#### Dataset entries:
- - - - -
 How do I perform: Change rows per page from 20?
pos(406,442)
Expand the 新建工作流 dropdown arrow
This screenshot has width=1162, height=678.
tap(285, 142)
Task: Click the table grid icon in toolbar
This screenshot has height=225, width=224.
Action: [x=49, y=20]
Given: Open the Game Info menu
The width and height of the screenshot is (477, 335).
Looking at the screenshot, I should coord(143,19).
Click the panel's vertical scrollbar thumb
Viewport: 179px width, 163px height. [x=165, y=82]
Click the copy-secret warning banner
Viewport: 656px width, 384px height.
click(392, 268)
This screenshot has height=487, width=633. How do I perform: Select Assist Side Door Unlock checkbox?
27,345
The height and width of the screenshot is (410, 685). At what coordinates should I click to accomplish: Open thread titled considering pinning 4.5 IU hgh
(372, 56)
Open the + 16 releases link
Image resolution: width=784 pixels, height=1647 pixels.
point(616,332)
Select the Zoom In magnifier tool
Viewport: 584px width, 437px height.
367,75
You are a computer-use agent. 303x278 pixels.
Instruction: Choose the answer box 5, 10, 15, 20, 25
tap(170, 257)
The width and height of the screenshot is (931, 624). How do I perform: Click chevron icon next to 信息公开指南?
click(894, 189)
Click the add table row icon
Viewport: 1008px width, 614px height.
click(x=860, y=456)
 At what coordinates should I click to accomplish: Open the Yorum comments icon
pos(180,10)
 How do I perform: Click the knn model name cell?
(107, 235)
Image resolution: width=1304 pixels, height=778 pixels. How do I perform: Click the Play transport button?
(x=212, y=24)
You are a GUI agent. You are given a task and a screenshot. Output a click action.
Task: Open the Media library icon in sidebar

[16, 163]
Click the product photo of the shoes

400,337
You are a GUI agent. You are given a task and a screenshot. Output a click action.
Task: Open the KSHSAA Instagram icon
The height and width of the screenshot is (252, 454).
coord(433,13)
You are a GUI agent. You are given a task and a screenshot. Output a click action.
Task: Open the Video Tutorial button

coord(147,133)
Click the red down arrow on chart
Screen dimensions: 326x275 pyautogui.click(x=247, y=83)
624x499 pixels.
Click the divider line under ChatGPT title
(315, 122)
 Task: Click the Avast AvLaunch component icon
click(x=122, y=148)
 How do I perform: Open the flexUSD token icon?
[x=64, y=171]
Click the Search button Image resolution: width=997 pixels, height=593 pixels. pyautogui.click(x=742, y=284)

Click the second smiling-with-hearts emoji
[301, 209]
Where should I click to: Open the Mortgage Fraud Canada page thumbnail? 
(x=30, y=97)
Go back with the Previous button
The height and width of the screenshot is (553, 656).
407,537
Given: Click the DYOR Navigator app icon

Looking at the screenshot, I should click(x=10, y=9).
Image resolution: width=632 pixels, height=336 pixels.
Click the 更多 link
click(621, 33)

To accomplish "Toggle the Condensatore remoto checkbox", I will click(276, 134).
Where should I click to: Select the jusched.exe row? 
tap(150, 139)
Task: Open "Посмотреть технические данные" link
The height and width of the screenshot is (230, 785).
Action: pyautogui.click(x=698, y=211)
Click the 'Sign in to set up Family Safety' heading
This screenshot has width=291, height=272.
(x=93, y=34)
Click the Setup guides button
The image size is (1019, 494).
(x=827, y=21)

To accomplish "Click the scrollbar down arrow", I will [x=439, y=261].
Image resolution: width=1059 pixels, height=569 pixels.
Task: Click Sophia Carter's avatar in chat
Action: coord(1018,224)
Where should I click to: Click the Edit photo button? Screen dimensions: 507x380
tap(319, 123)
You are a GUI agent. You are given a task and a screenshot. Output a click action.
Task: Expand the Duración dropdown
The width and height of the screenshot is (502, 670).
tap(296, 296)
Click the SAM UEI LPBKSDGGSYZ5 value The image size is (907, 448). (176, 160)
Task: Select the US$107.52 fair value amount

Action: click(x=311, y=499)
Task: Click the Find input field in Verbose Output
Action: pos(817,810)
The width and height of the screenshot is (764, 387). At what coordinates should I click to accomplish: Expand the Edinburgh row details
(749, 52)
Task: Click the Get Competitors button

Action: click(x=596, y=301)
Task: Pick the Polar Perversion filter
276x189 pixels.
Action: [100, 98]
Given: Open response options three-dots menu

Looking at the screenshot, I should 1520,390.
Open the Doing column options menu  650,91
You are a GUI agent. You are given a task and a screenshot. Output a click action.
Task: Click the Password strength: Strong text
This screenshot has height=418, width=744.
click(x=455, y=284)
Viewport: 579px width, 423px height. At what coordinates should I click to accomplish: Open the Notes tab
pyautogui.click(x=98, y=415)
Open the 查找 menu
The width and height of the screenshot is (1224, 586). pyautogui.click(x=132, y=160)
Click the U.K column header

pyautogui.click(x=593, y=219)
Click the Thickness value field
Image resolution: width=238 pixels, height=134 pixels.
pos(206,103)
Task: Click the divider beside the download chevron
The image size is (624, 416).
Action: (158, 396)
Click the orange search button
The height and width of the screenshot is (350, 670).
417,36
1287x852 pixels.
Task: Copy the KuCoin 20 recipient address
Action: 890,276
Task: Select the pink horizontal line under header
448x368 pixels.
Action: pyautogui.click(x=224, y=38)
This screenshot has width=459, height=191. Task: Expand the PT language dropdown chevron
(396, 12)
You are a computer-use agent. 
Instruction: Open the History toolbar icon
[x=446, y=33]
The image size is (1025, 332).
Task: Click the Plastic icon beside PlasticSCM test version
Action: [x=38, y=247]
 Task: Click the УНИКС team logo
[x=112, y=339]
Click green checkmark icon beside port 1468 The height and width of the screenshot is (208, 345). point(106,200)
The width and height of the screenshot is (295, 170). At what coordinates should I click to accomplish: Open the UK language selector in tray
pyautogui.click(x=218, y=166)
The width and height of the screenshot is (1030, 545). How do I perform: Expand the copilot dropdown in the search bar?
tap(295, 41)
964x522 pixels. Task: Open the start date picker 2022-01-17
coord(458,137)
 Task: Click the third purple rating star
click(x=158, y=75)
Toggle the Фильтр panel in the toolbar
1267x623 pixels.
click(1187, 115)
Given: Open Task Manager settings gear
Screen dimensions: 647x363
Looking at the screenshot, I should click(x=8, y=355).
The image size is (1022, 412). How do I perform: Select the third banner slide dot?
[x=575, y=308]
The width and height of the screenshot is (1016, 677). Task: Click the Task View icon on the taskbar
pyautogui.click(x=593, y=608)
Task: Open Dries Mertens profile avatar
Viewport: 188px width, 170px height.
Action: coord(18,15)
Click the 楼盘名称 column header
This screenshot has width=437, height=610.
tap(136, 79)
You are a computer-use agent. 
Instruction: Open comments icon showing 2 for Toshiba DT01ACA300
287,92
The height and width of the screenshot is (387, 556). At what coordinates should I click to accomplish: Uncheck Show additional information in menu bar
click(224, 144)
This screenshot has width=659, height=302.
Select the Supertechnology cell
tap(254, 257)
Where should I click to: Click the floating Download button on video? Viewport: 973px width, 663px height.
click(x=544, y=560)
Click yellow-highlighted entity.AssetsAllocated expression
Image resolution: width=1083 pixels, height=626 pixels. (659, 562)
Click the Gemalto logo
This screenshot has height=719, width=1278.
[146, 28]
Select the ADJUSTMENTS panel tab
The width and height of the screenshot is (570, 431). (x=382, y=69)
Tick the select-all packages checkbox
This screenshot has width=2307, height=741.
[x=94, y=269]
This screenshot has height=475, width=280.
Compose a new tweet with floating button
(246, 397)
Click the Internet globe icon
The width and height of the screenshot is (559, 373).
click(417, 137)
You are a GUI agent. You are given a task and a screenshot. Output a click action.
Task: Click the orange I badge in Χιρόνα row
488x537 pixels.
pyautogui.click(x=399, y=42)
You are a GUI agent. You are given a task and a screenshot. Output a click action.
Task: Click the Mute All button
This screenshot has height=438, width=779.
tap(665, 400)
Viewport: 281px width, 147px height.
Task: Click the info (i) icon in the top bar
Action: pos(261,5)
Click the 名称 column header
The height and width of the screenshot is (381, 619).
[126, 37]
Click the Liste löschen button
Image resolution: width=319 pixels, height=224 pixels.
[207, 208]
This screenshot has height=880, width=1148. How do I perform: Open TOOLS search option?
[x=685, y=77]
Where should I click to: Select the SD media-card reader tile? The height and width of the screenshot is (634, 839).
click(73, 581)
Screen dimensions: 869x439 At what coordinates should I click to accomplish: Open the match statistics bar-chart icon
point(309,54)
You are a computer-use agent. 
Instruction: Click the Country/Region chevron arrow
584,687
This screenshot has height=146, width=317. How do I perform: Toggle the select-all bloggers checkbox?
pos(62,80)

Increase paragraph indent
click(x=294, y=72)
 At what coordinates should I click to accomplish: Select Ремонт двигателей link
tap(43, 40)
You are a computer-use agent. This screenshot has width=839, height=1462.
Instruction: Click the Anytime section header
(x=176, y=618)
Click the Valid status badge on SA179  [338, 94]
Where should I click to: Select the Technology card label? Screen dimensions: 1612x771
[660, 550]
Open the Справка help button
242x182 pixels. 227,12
- - - - -
#### TASK STATEMENT:
Search the data above for the string "badge" and report each line that holds it.

#### WRITTEN RESPONSE:
Task: Click the orange I badge in Χιρόνα row
Click the Valid status badge on SA179  [338, 94]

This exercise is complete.